--- Start Supplied records ---

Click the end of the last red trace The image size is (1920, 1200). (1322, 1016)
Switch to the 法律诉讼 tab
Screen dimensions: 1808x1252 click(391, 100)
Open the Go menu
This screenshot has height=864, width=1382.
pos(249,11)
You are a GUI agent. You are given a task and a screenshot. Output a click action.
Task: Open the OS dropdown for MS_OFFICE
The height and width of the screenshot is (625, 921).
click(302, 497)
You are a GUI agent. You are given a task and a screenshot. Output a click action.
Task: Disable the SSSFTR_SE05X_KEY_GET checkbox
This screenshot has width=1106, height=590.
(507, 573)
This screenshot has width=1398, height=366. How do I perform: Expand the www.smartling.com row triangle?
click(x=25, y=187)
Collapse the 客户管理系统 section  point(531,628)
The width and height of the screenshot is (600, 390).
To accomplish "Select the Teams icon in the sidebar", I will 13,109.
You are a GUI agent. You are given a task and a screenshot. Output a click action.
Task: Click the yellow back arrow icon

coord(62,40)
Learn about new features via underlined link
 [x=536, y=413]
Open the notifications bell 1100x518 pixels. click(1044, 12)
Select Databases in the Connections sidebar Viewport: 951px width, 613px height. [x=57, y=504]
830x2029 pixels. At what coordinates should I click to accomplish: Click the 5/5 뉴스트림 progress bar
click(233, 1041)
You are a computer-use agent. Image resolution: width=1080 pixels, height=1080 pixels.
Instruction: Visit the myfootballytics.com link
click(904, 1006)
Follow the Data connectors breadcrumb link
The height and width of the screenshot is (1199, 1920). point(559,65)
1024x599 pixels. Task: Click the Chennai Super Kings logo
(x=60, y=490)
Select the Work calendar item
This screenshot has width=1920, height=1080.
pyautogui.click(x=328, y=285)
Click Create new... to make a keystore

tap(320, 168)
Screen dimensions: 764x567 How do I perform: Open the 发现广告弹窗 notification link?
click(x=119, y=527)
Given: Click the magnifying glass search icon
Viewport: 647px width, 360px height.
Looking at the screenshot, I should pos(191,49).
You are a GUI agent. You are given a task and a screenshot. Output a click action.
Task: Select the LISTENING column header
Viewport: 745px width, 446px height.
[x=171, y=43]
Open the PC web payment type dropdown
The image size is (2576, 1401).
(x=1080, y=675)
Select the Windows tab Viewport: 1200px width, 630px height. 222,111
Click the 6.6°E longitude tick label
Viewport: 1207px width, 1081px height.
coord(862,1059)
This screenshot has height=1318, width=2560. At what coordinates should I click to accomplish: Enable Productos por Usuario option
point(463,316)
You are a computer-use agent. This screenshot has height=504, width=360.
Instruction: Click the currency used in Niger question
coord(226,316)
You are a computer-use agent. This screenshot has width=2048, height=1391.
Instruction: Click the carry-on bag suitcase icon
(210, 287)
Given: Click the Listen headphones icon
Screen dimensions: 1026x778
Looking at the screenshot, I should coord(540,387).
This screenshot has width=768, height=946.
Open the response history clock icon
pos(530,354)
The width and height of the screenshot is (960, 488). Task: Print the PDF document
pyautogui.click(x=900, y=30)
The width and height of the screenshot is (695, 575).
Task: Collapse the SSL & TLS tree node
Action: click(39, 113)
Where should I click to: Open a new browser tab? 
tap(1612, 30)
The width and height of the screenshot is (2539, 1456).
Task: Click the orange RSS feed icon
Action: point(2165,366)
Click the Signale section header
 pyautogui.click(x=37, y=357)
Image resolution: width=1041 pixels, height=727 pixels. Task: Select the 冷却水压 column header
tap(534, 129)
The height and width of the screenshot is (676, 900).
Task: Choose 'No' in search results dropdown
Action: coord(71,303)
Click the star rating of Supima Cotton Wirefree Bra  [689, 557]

--- End Supplied records ---

**Task details:** Lay out the rows above as a JSON list of strings, one string per line, skipping blank lines.

**Exercise answer:**
[
  "Click the end of the last red trace The image size is (1920, 1200). (1322, 1016)",
  "Switch to the 法律诉讼 tab",
  "Screen dimensions: 1808x1252 click(391, 100)",
  "Open the Go menu",
  "This screenshot has height=864, width=1382.",
  "pos(249,11)",
  "You are a GUI agent. You are given a task and a screenshot. Output a click action.",
  "Task: Open the OS dropdown for MS_OFFICE",
  "The height and width of the screenshot is (625, 921).",
  "click(302, 497)",
  "You are a GUI agent. You are given a task and a screenshot. Output a click action.",
  "Task: Disable the SSSFTR_SE05X_KEY_GET checkbox",
  "This screenshot has width=1106, height=590.",
  "(507, 573)",
  "This screenshot has width=1398, height=366. How do I perform: Expand the www.smartling.com row triangle?",
  "click(x=25, y=187)",
  "Collapse the 客户管理系统 section  point(531,628)",
  "The width and height of the screenshot is (600, 390).",
  "To accomplish \"Select the Teams icon in the sidebar\", I will 13,109.",
  "You are a GUI agent. You are given a task and a screenshot. Output a click action.",
  "Task: Click the yellow back arrow icon",
  "coord(62,40)",
  "Learn about new features via underlined link",
  " [x=536, y=413]",
  "Open the notifications bell 1100x518 pixels. click(1044, 12)",
  "Select Databases in the Connections sidebar Viewport: 951px width, 613px height. [x=57, y=504]",
  "830x2029 pixels. At what coordinates should I click to accomplish: Click the 5/5 뉴스트림 progress bar",
  "click(233, 1041)",
  "You are a computer-use agent. Image resolution: width=1080 pixels, height=1080 pixels.",
  "Instruction: Visit the myfootballytics.com link",
  "click(904, 1006)",
  "Follow the Data connectors breadcrumb link",
  "The height and width of the screenshot is (1199, 1920). point(559,65)",
  "1024x599 pixels. Task: Click the Chennai Super Kings logo",
  "(x=60, y=490)",
  "Select the Work calendar item",
  "This screenshot has width=1920, height=1080.",
  "pyautogui.click(x=328, y=285)",
  "Click Create new... to make a keystore",
  "tap(320, 168)",
  "Screen dimensions: 764x567 How do I perform: Open the 发现广告弹窗 notification link?",
  "click(x=119, y=527)",
  "Given: Click the magnifying glass search icon",
  "Viewport: 647px width, 360px height.",
  "Looking at the screenshot, I should pos(191,49).",
  "You are a GUI agent. You are given a task and a screenshot. Output a click action.",
  "Task: Select the LISTENING column header",
  "Viewport: 745px width, 446px height.",
  "[x=171, y=43]",
  "Open the PC web payment type dropdown",
  "The image size is (2576, 1401).",
  "(x=1080, y=675)",
  "Select the Windows tab Viewport: 1200px width, 630px height. 222,111",
  "Click the 6.6°E longitude tick label",
  "Viewport: 1207px width, 1081px height.",
  "coord(862,1059)",
  "This screenshot has height=1318, width=2560. At what coordinates should I click to accomplish: Enable Productos por Usuario option",
  "point(463,316)",
  "You are a computer-use agent. This screenshot has height=504, width=360.",
  "Instruction: Click the currency used in Niger question",
  "coord(226,316)",
  "You are a computer-use agent. This screenshot has width=2048, height=1391.",
  "Instruction: Click the carry-on bag suitcase icon",
  "(210, 287)",
  "Given: Click the Listen headphones icon",
  "Screen dimensions: 1026x778",
  "Looking at the screenshot, I should coord(540,387).",
  "This screenshot has width=768, height=946.",
  "Open the response history clock icon",
  "pos(530,354)",
  "The width and height of the screenshot is (960, 488). Task: Print the PDF document",
  "pyautogui.click(x=900, y=30)",
  "The width and height of the screenshot is (695, 575).",
  "Task: Collapse the SSL & TLS tree node",
  "Action: click(39, 113)",
  "Where should I click to: Open a new browser tab? ",
  "tap(1612, 30)",
  "The width and height of the screenshot is (2539, 1456).",
  "Task: Click the orange RSS feed icon",
  "Action: point(2165,366)",
  "Click the Signale section header",
  " pyautogui.click(x=37, y=357)",
  "Image resolution: width=1041 pixels, height=727 pixels. Task: Select the 冷却水压 column header",
  "tap(534, 129)",
  "The height and width of the screenshot is (676, 900).",
  "Task: Choose 'No' in search results dropdown",
  "Action: coord(71,303)",
  "Click the star rating of Supima Cotton Wirefree Bra  [689, 557]"
]